American baseball player (1915–2011)

Elmer Ralph Hodgin (February 10, 1915 – October 4, 2011) was an American outfielder and third baseman who played in Major League Baseball between and . He batted left-handed and threw right-handed. He was born in Greensboro, North Carolina.

Listed at 5' 10", 170 lb., Hodgin reached the majors in 1939 with the Boston Bees, splitting the season between them and the Hartford Bees of the Eastern League. The next two seasons were spent with Hartford, and in 1942, Hodgin played for the San Francisco Seals of the Pacific Coast League. In 1943 he joined the Chicago White Sox and hit a career-high .314. Hodgin had another strong season in 1944 and hit .295, but the 1945 season was spent in the military. Afterwards, he rejoined the White Sox in 1946. Then, in 1947 he suffered a concussion after he was hit on the skull by a pitch from future Hall of Fame pitcher Hal Newhouser.
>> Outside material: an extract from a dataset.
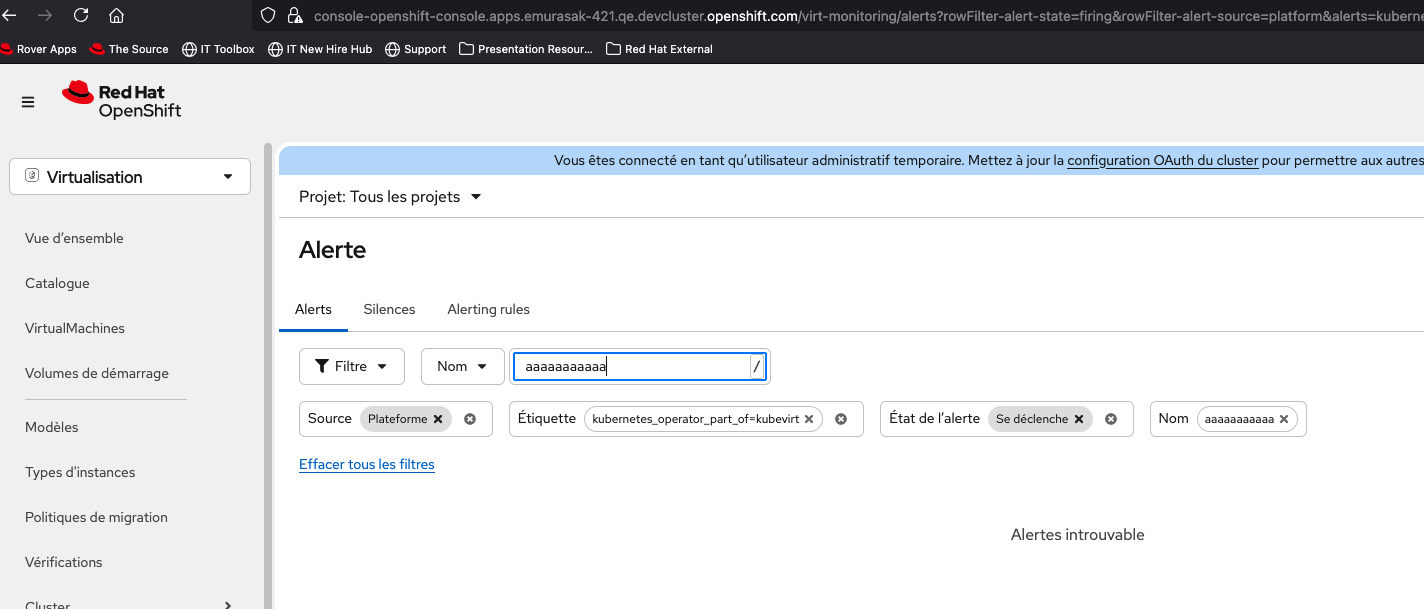Click the Red Hat OpenShift logo
Screen dimensions: 1424x609
[122, 101]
After that Hodgin lost some of his aggressiveness at the plate, hitting .266 in 114 games for the Sox in 1948, his last major league season. He continued to play for several more seasons in the Pacific Coast League and then the Carolina League.

In a six-season big-league career, Hodgin was a .285 hitter (481-for-1,689) with four home runs and 188 RBI in 530 games, including 198 runs, 79 doubles, 24 triples, and seven stolen bases. A hard-to-strike-out hitter, he posted a solid 1.54 BB/K (97-to-63).
He died on October 4, 2011, in Burlington, North Carolina.